REQUIRED TASKS:
**1.** Return the part of the passage on Swamiji's posts that starts at the words "What if you can’t ignore?" and stops after "and not understood.", copied word for word.
**2.** Answer these questions from the passage on Swamiji's posts:
(a) What does the writer say to do when you can't walk away?
(b) What has giving up wanting respect from others become for the writer?
(c) What does Swamiji tell a parable to show?
**3.** List every numbered section heading in the passage on Swamiji's posts, with its number.

SUPPLIED TEXT:
== Segment start ==
Changing the other person is important sometimes, people tell me. Agreed. Because what if they harm you and everything that matters to you, they say. Walk away, is my answer.

And, what if you can’t walk away? Reject.

And when you can’t reject? Ignore.

What if you can’t ignore? Accept. And, what if you can’t accept either? Suffer. If we can’t distance ourselves, nor reject, ignore or accept them, then we leave ourselves with no choice but to suffer.

And, is there any way of avoiding the suffering? Yes; meditate on your true nature of bliss. Your existence is eternal and infinite, it is beyond how you are treated by others. This can only be realized and not understood.

3 – Disrespect

Give up the pursuit of respect and I promise you will be liberated in this very lifetime. – Om Swami

After reading this post, giving up wanting respect from others has become one of my life goals.

4 – What is in Your Wallet?

Swamiji relates a lovely parable to illustrate the temporary nature of worldly relations.

Something for me to contemplate repeatedly and convert my attachments into duties: Krishna is the only constant in my life. Everyone else is a fellow traveler. 

5 – What is Beautiful

“What is beautiful?”, asks Swamiji. “When it comes to the first impression, no doubt, external appearances can make an immediate mark.”, He continues. I find myself nodding. “If you look at a pretty woman or a handsome man, it is only natural to find them appealing.” Right, it is natural. “Regardless of your marital, social or religious status, you cannot artificially deny their external beauty.” Mmm Hmm.

Swamiji next writes something to break me out of my reverie.
== Segment end ==
Stored records
== Segment start ==
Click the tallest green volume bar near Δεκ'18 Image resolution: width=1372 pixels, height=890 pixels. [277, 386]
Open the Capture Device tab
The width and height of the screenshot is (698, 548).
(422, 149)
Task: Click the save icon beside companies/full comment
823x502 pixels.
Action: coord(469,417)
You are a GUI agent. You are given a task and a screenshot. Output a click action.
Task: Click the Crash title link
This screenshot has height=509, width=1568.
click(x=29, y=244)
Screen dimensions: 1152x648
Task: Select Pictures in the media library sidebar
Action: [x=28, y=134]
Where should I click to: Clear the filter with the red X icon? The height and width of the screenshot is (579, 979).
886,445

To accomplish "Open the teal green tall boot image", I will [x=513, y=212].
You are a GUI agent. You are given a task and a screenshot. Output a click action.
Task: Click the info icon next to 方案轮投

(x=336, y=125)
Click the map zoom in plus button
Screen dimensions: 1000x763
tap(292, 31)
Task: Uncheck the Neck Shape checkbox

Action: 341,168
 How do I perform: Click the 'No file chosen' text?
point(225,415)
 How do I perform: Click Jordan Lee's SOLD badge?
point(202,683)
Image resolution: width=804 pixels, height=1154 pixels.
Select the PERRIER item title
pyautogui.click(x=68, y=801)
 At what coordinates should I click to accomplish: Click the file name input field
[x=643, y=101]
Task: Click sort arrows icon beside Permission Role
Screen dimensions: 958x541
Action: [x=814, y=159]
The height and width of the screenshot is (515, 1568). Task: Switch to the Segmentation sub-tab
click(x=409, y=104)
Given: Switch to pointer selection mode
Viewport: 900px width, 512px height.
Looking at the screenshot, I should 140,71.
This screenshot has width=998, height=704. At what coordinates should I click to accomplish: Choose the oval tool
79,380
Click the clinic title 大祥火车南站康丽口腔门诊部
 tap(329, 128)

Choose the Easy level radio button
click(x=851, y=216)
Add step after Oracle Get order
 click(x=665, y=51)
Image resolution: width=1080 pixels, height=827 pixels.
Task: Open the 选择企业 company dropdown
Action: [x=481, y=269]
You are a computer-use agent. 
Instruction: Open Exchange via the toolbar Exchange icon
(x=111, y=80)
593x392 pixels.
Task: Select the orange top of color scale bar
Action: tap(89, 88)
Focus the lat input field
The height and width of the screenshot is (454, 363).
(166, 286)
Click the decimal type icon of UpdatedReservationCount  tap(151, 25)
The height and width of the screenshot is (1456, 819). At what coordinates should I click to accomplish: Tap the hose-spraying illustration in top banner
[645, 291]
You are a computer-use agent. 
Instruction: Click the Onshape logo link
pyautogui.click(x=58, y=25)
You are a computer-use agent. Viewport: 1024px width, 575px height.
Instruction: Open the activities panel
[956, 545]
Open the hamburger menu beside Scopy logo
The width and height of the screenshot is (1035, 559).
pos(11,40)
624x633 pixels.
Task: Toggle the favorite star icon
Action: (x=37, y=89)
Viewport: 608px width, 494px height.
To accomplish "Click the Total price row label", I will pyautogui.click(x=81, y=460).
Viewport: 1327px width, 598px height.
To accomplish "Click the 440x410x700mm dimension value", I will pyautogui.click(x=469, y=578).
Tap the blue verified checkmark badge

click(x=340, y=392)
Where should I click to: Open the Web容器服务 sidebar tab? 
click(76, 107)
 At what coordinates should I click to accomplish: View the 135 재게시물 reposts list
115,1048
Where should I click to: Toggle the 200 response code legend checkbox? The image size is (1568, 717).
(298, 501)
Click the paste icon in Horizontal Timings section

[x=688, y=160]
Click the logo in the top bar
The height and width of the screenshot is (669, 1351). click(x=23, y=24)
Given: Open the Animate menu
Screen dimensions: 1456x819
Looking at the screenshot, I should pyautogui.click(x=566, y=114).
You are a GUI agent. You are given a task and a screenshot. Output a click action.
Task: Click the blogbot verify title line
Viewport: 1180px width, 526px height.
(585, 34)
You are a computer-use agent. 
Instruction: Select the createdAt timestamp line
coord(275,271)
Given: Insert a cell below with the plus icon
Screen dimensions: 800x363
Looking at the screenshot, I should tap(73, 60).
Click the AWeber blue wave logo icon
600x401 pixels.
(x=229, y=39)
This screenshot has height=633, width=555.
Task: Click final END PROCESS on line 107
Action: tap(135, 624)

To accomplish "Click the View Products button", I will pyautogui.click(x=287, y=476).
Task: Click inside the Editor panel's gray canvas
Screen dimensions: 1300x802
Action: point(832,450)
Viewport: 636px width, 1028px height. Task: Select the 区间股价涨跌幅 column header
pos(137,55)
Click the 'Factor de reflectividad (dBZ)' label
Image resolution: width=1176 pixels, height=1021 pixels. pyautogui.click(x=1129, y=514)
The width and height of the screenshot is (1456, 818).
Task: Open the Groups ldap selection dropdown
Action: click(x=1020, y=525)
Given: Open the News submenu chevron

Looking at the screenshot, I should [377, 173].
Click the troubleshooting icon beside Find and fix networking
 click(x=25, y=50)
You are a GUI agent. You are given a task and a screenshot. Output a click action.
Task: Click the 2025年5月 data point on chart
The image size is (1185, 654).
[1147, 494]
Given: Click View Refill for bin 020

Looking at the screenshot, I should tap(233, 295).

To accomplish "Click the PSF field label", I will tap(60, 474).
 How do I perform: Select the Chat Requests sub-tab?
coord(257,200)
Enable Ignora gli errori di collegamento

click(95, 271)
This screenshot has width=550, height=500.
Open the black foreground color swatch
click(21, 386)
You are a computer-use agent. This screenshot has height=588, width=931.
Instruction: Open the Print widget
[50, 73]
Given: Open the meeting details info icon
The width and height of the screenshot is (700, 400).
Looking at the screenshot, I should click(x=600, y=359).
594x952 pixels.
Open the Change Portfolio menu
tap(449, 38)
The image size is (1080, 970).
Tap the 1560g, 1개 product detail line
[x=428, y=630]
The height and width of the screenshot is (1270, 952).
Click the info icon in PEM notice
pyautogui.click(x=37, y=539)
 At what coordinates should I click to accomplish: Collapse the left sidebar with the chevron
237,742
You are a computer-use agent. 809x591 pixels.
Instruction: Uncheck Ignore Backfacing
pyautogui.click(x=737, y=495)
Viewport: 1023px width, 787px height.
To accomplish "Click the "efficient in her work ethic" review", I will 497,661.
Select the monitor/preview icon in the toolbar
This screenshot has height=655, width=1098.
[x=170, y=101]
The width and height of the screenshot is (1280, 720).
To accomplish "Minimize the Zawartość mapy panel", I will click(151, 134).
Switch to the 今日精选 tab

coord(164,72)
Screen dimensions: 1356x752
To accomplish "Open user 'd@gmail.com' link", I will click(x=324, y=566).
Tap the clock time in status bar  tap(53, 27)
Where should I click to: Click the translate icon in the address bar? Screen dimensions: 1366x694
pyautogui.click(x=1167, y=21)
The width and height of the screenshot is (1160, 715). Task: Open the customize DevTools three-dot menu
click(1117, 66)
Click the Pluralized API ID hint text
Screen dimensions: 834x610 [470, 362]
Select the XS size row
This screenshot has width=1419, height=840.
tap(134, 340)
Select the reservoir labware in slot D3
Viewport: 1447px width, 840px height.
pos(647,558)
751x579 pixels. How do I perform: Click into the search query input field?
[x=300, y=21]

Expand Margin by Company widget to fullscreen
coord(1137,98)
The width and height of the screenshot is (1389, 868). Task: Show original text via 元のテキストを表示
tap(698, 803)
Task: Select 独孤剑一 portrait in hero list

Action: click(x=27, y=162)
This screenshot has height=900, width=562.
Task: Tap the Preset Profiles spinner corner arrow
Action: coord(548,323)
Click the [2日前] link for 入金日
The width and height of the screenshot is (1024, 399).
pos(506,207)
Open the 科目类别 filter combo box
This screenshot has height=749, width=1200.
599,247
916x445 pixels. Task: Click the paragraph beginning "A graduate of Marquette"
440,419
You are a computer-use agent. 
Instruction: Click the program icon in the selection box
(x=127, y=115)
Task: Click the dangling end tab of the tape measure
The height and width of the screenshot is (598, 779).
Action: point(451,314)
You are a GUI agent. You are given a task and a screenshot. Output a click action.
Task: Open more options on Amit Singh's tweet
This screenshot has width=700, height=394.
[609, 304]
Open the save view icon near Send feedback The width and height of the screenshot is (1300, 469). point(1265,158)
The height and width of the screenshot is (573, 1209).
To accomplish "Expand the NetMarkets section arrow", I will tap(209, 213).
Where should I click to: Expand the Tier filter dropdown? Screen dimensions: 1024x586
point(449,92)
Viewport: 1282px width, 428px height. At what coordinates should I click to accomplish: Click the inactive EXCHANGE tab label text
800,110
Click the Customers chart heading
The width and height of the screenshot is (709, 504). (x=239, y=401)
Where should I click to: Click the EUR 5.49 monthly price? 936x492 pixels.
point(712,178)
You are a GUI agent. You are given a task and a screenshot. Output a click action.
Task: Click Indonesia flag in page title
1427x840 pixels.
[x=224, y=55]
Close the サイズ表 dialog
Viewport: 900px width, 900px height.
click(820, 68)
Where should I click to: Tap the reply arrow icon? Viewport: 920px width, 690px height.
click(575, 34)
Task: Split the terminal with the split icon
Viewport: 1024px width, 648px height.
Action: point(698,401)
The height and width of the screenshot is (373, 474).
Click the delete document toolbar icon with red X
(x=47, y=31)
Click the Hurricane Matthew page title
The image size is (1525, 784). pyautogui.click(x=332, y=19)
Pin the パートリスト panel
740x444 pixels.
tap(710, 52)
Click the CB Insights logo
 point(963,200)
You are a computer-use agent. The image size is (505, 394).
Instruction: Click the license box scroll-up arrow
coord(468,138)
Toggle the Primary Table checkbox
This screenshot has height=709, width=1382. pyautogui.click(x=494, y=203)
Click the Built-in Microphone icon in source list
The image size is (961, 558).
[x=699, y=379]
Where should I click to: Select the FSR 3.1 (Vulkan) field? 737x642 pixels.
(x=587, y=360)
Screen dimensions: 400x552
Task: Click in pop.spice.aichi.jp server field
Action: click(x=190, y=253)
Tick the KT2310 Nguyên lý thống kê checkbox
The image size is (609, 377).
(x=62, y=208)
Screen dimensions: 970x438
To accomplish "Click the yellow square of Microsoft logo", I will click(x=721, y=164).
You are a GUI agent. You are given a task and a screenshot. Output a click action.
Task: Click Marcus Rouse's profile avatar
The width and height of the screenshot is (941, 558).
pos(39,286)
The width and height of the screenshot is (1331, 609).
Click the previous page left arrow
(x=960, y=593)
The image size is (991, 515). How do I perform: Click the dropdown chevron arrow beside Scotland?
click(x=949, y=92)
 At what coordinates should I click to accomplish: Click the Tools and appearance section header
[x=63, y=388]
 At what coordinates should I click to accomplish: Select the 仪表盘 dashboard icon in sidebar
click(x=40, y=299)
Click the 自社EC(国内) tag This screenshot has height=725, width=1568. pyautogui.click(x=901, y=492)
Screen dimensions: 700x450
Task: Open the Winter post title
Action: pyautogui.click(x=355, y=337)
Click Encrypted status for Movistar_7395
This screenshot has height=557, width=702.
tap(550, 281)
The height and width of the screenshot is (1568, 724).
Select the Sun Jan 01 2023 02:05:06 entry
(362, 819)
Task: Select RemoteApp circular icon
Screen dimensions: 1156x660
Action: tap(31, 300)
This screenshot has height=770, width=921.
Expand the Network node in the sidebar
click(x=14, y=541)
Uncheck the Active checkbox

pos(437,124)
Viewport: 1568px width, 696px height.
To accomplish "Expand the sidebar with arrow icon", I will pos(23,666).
== Segment end ==
ANSWERS BY ITEM:
**1.**
What if you can’t ignore? Accept. And, what if you can’t accept either? Suffer. If we can’t distance ourselves, nor reject, ignore or accept them, then we leave ourselves with no choice but to suffer.

And, is there any way of avoiding the suffering? Yes; meditate on your true nature of bliss. Your existence is eternal and infinite, it is beyond how you are treated by others. This can only be realized and not understood.

**2.**
(a) Reject.
(b) One of the writer's life goals.
(c) The temporary nature of worldly relations.

**3.**
3 – Disrespect
4 – What is in Your Wallet?
5 – What is Beautiful